:: EXERCISE AIM ::
For every line of the material below, check for the string "Task" and return the line if it is there.

:: SUPPLIED INFORMATION ::
_ _ _ _

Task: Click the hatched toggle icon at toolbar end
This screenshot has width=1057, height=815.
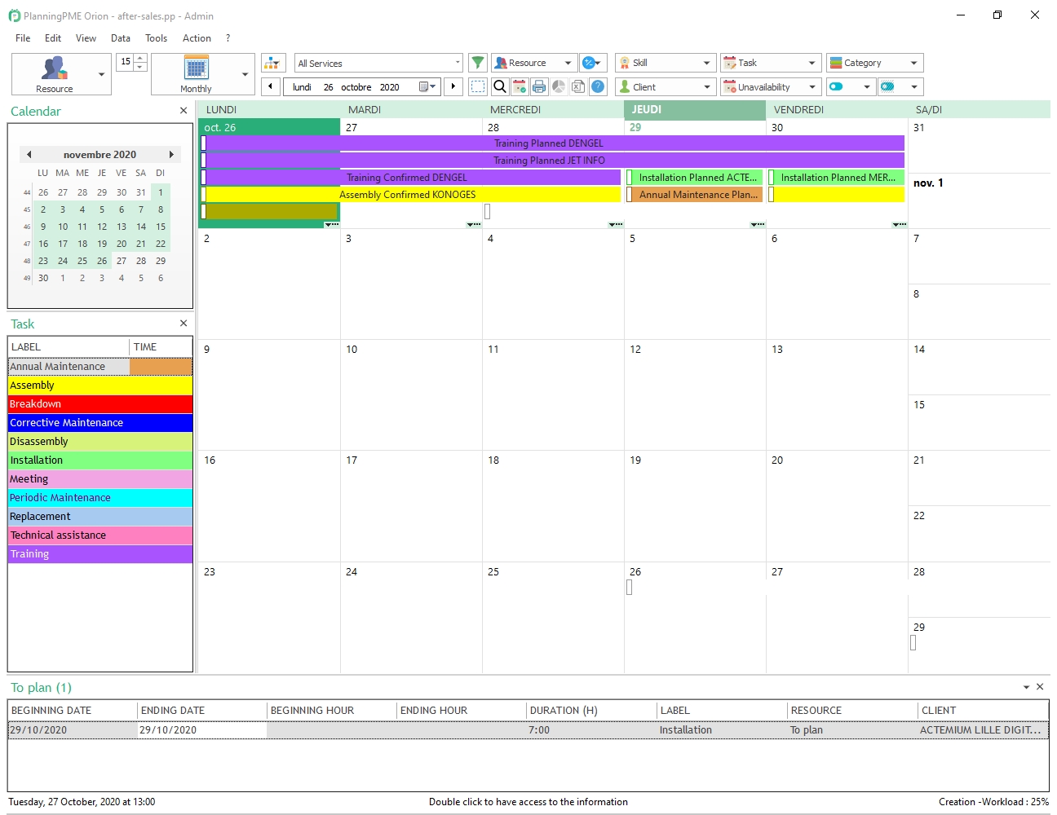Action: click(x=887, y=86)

_ _ _ _

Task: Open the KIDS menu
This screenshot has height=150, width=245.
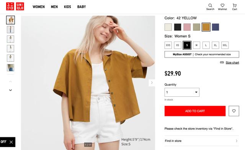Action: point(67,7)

_ _ _ _

:: SOLUTION FOR THIS PROBLEM ::
Task: Click the hatched toggle icon at toolbar end
Task: Open the KIDS menu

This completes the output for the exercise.